» **Written problem**
Return every line of the entries below that contains the word "height".

» **Data extract**
----

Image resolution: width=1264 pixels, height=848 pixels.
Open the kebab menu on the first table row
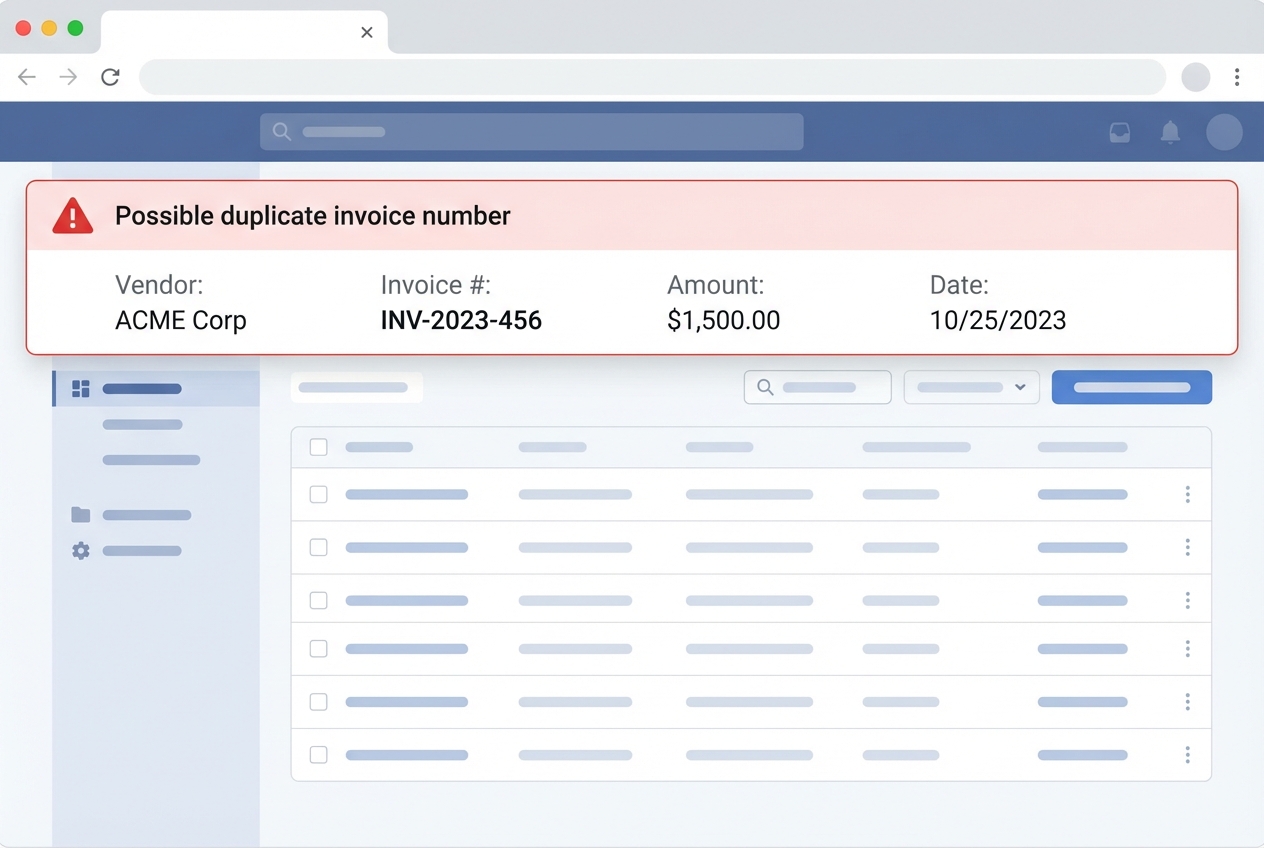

----

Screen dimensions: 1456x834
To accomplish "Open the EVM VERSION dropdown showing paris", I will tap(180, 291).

----

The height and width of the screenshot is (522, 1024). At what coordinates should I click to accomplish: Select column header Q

----

» **Result for this task**
Image resolution: width=1264 pixels, height=848 pixels.
The height and width of the screenshot is (522, 1024). At what coordinates should I click to accomplish: Select column header Q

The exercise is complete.